● Source document
<<<<
In order to adjust the flow rate of the liquid flowing toward the ejection ports, a sub flow channel is provided separately from a main flow channel, in which the liquid is directed from the supply side of the flow channel to the discharge side, such that the liquid bypasses the supply side and the discharge side of the main flow channel. This is because, if the flow rate of the liquid toward the ejection ports is high, a meniscus formed in the ejection ports may be broken, and the liquid may be unnecessarily ejected from the ejection ports.
In this configuration, if the viscosity of the liquid decreases due to variations in the environmental conditions outside the head, or the like, a high flow rate is required to sweep out bubbles in the main flow channel. Meanwhile, if the flow rate of the liquid which is supplied to the head increases, the flow rate of the liquid in the main flow channel increases, and the flow rate in the sub flow channel also increases. For this reason, the flow rate in the main flow channel insufficiently increases, such that the ability to sweep out bubbles from the filter may be insufficiently exhibited.
An object of the invention is to provide a liquid ejection head which easily secures the ability to sweep out bubbles from a filter in accordance with variations in the environmental conditions, and a recording apparatus having the liquid ejection head.
>>>>
● Data section
<<<<
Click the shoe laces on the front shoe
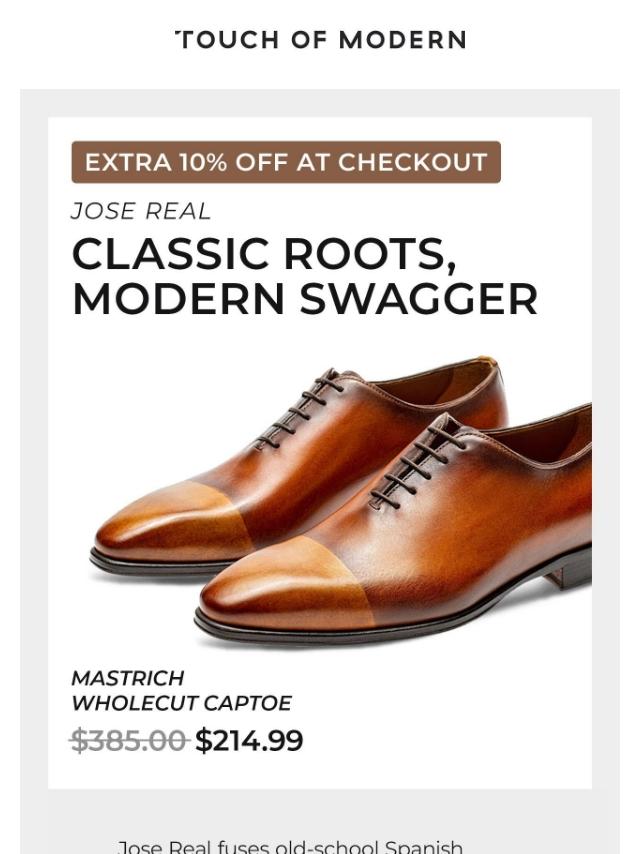640x854 pixels. (x=417, y=466)
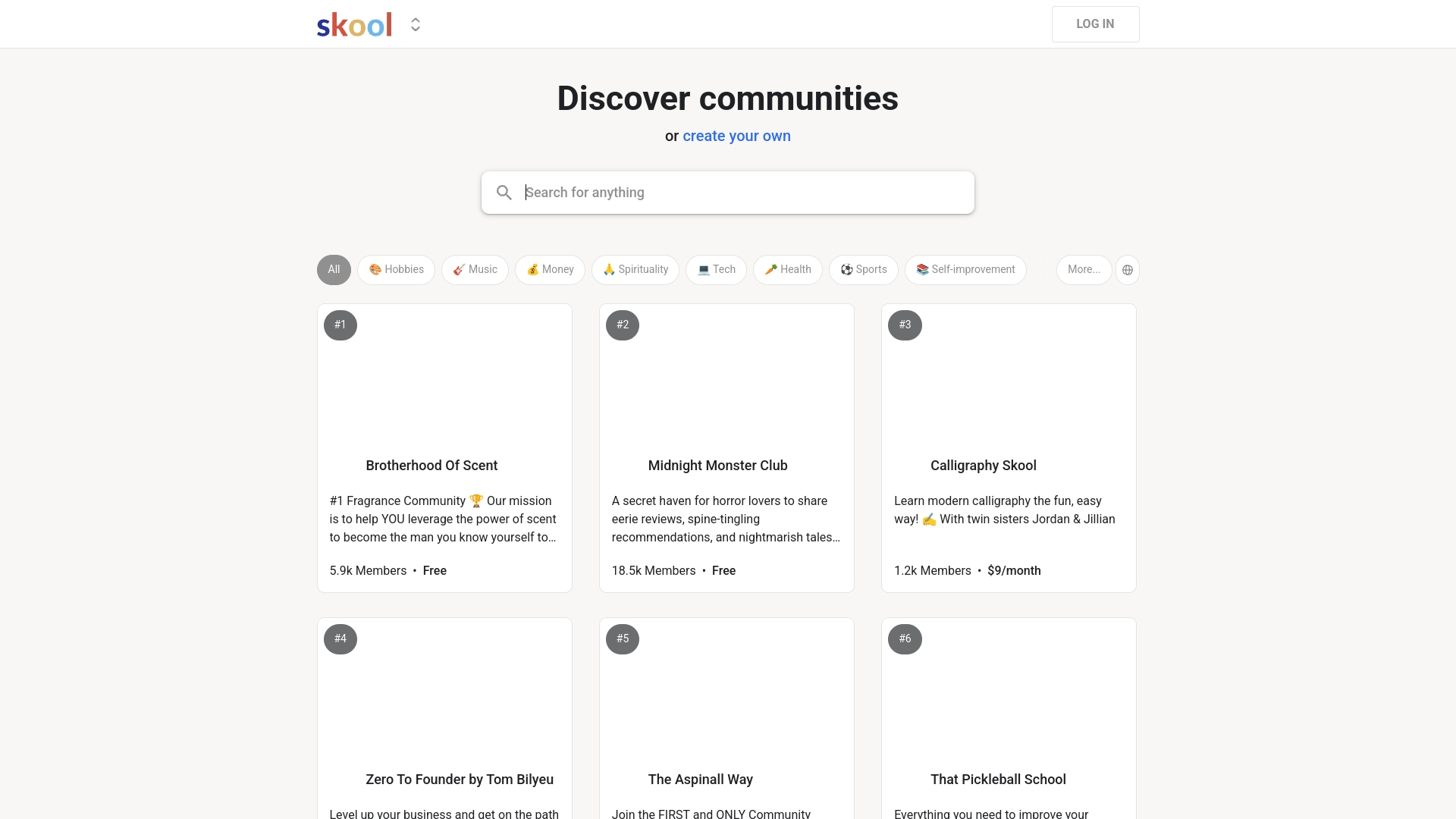1456x819 pixels.
Task: Click the Skool logo
Action: [354, 25]
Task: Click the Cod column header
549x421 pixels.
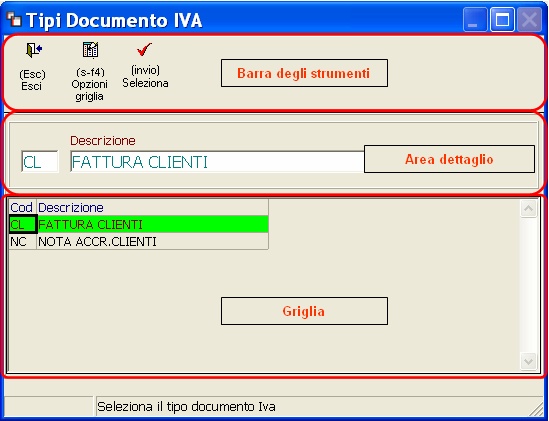Action: [23, 208]
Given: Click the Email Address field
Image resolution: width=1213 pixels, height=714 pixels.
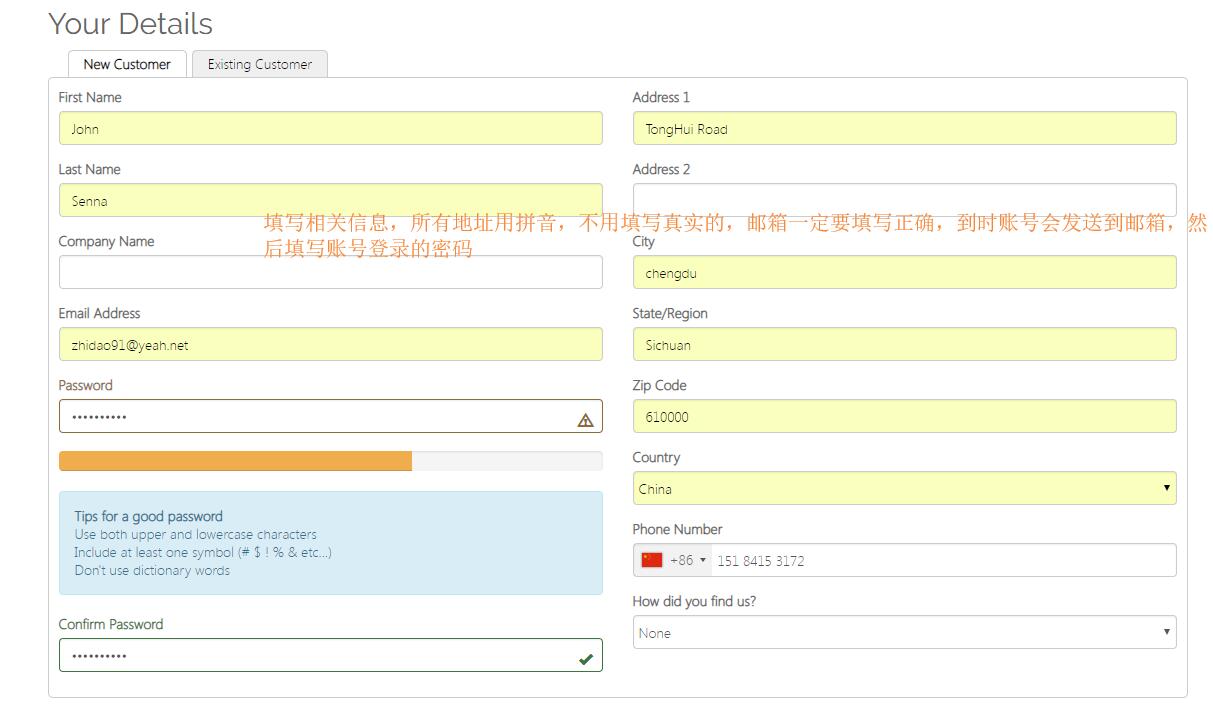Looking at the screenshot, I should (x=330, y=344).
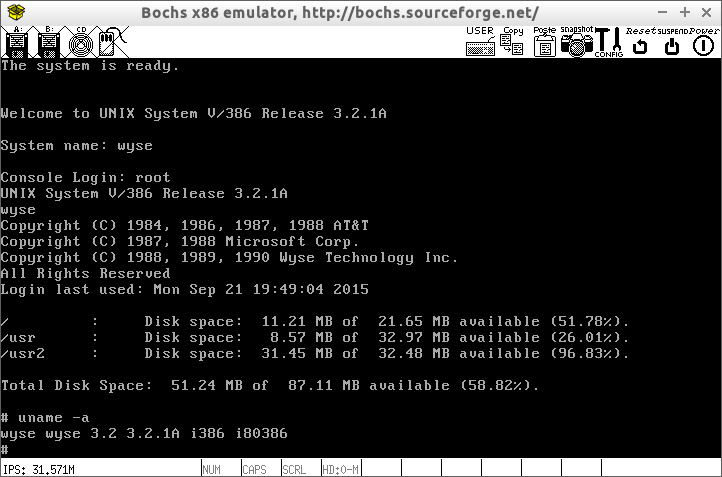
Task: Click the floppy drive A: icon
Action: 16,42
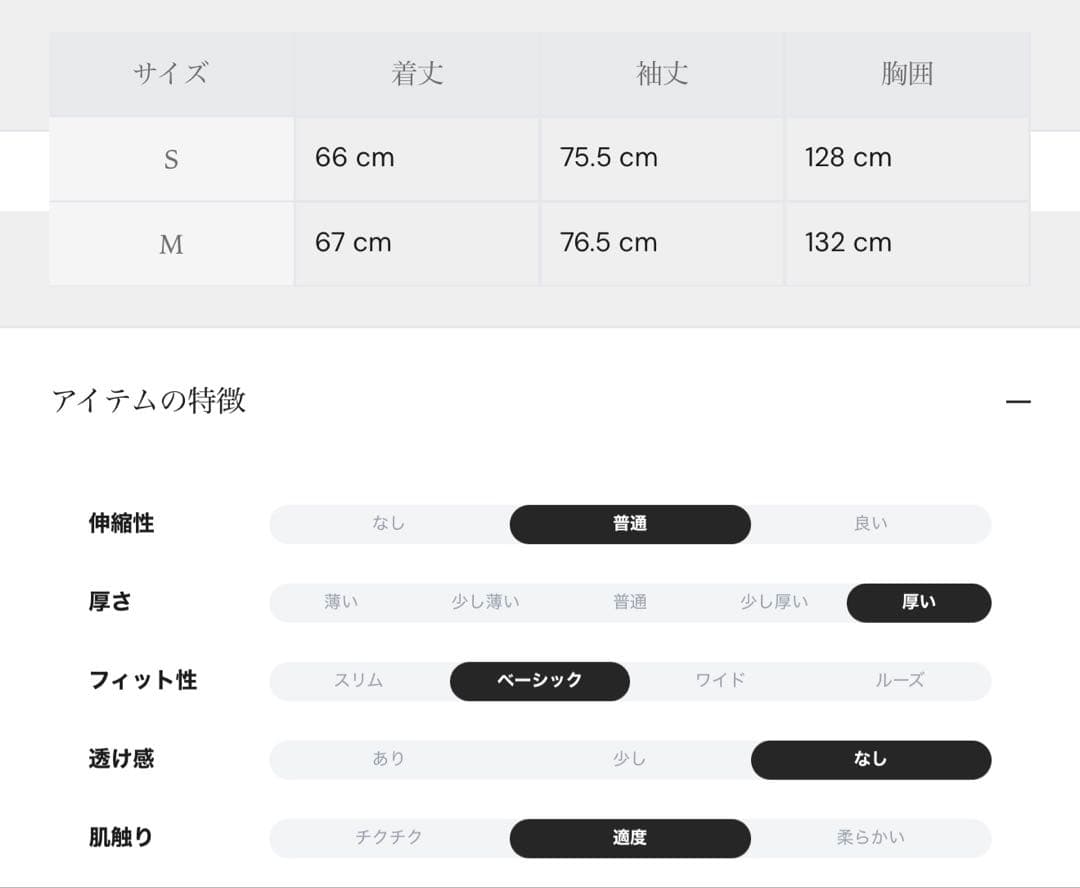Screen dimensions: 1080x888
Task: Collapse the アイテムの特徴 section minus icon
Action: (x=1018, y=401)

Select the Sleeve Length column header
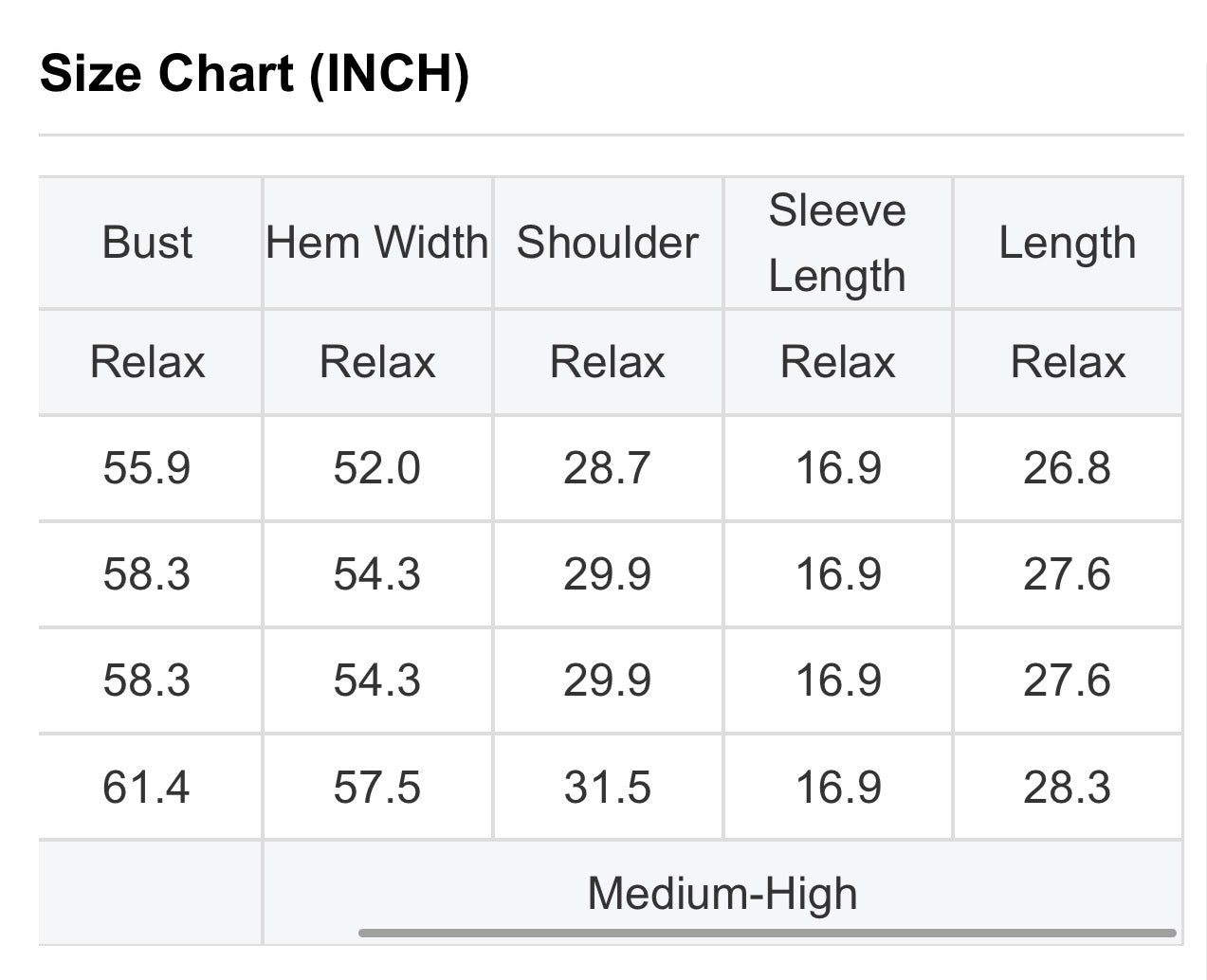point(837,243)
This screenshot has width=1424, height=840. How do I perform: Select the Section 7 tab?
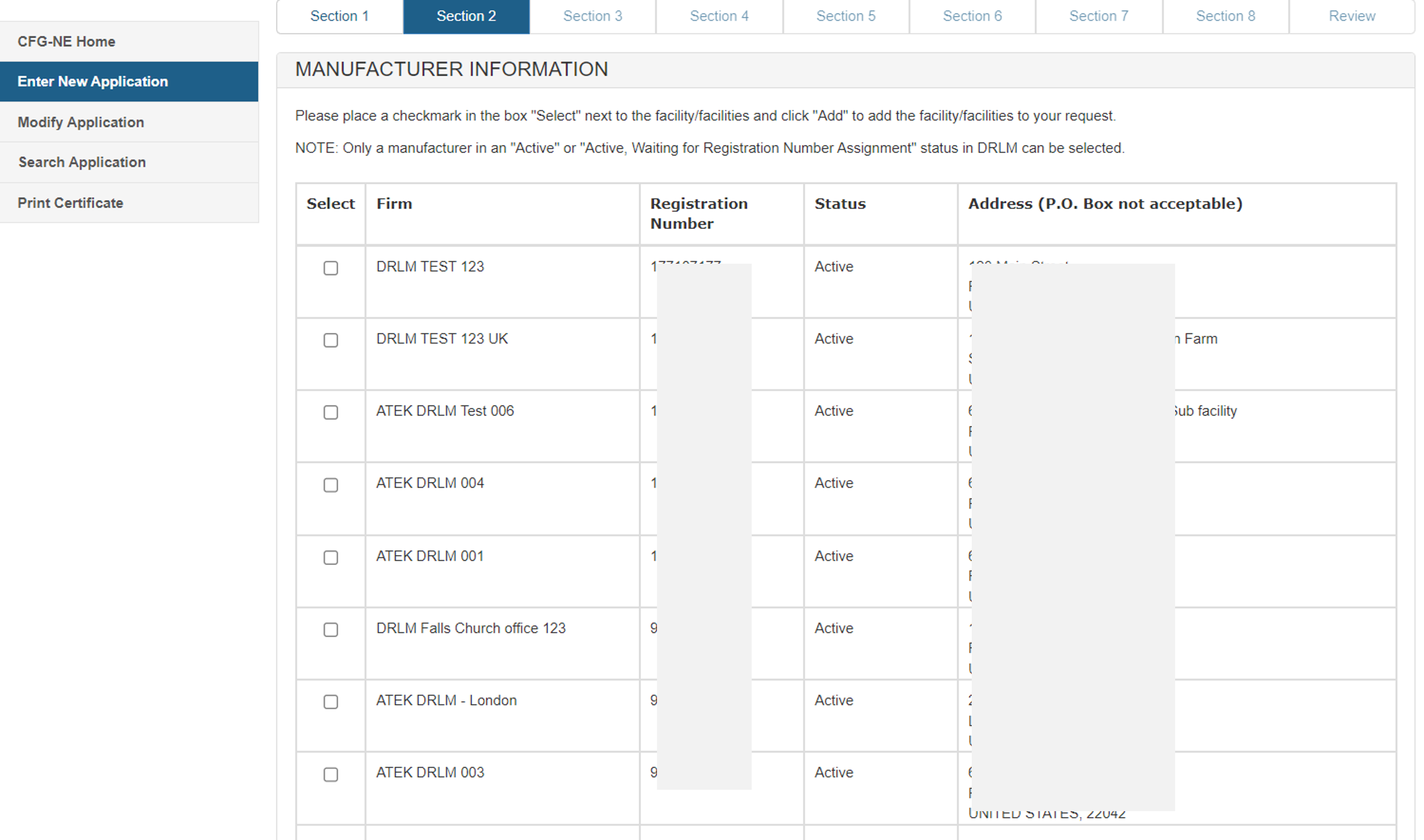1098,16
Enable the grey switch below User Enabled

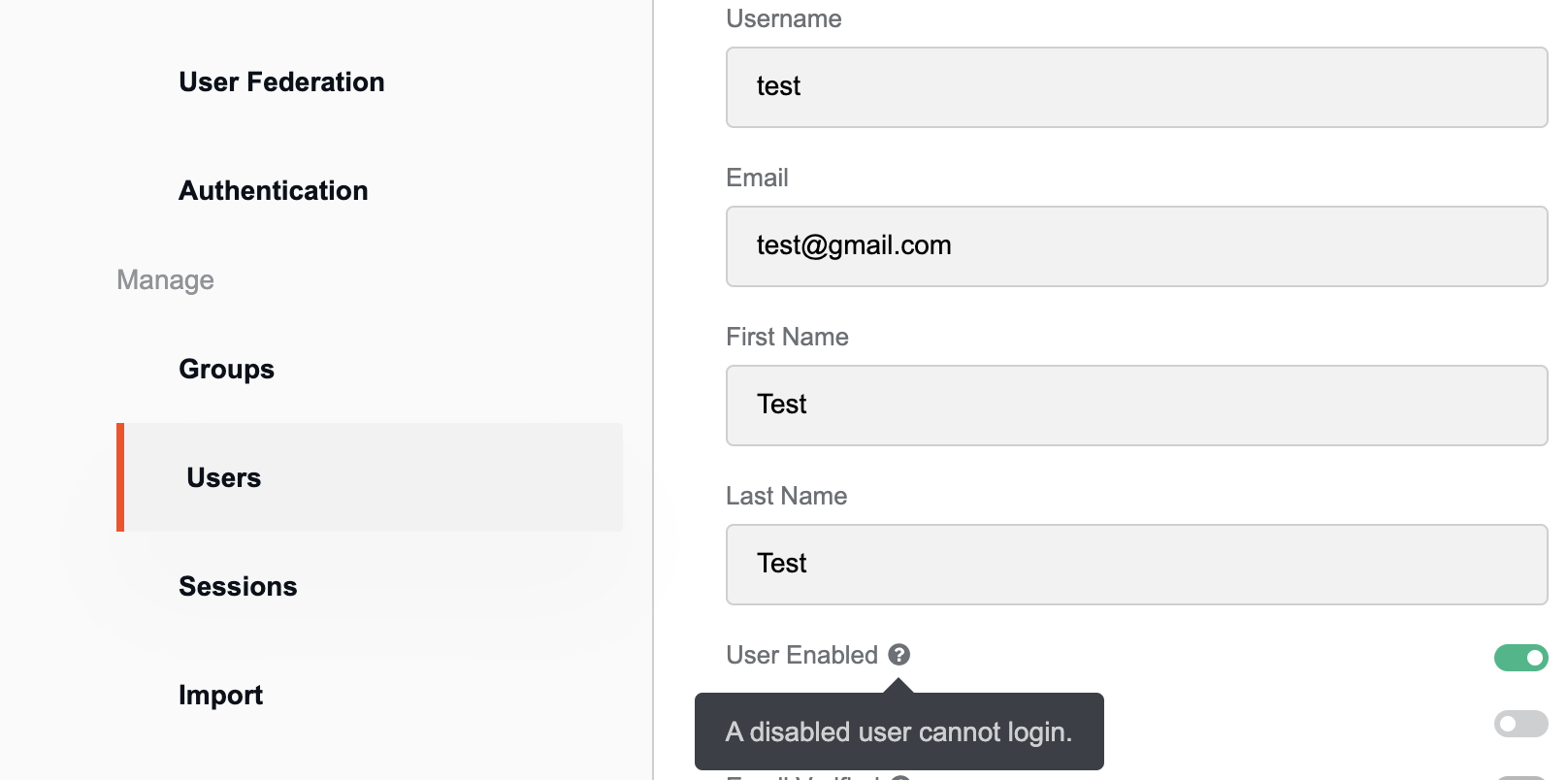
>>>>
● Exercises
a) Do these statements agree with the liquid ejection head passage? (i) The sub flow channel is separate from the main flow channel. (ii) A high flow rate toward the ejection ports keeps the meniscus intact. (iii) A higher flow rate of liquid supplied to the head leaves the flow rate in the sub flow channel unchanged.
b) Retype the stretch of the liquid ejection head passage from "In this configuration, if" through "liquid ejection head.".

● Solutions to the problems
a)
(i) Yes: "a sub flow channel is provided separately from a main flow channel"
(ii) No: "if the flow rate of the liquid toward the ejection ports is high, a meniscus formed in the ejection ports may be broken"
(iii) No: "the flow rate in the sub flow channel also increases"

b)
In this configuration, if the viscosity of the liquid decreases due to variations in the environmental conditions outside the head, or the like, a high flow rate is required to sweep out bubbles in the main flow channel. Meanwhile, if the flow rate of the liquid which is supplied to the head increases, the flow rate of the liquid in the main flow channel increases, and the flow rate in the sub flow channel also increases. For this reason, the flow rate in the main flow channel insufficiently increases, such that the ability to sweep out bubbles from the filter may be insufficiently exhibited.
An object of the invention is to provide a liquid ejection head which easily secures the ability to sweep out bubbles from a filter in accordance with variations in the environmental conditions, and a recording apparatus having the liquid ejection head.